▶ [Tarefa a realizar]: Liste todas as pessoas identificadas pelo nome nos comentários sobre Lady Gaga.

=== Texto fornecido ===

Um voto para desafiador e outro para intrigante !
"Levada como um livro de condutas, a música pop sem dúvida produziu muito da degeneração de certos valores que vivemos hoje. " Falou tudo e muito mais !
Mostrou tudo e muito mais ! Desafiou, intrigou e convenceu ! Deu um injeção de Gaga em cada leitor !

Parabens, Beijos !

Fabio Christofoli disse...

Bom texto, bem reflexivo. Infelizmente meu inglês não permite que eu leia o site indicado, mas sempre me interessei por simbolismo, mensagens ocultas e etc. A maioria das coisas é besteira, mas há teorias que chegam a arrepiar a espinha de tão bem elaboradas.
Eu tenho algumas criticas sobre a Lady Gaga, mas a reconheço como uma expressão viva de arte. É uma das poucas artistas da nova geração que demonstram um compromisso maior com a arte do que com a fama e o dinheiro...
Abraço

Lari Reis disse...

Não sou muito fã de musica pop, mas gosto de observar. Lady Gaga é um fenômeno que tomou conta de muita gente ao meu redor, principalmente o pessoal da faculdade.
Me intrigava muito. Lady Gaga, de repente, virou tudo. E um grupo de jovens começou a viver Lady Gaga sem antes digerir o que ela diz em suas músicas. Conheço muita gente que quer ser alguma das personagens que ela cria sem nem entender o contexto, sem nem se questionar se há apologia ou alerta em cada uma das histórias que Gaga cria...
Tens razão! O pessoal tá precisando se ligar mais ao simbolismo, ao "o que isso representa" ao invés de puramente engolir uma música só porque veio de um fenômeno pop.

=== Dados fornecidos ===

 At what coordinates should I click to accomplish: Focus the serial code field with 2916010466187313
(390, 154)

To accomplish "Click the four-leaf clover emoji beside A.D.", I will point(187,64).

===

▶ [Solução do problema]: Lady Gaga, Fabio Christofoli e Lari Reis.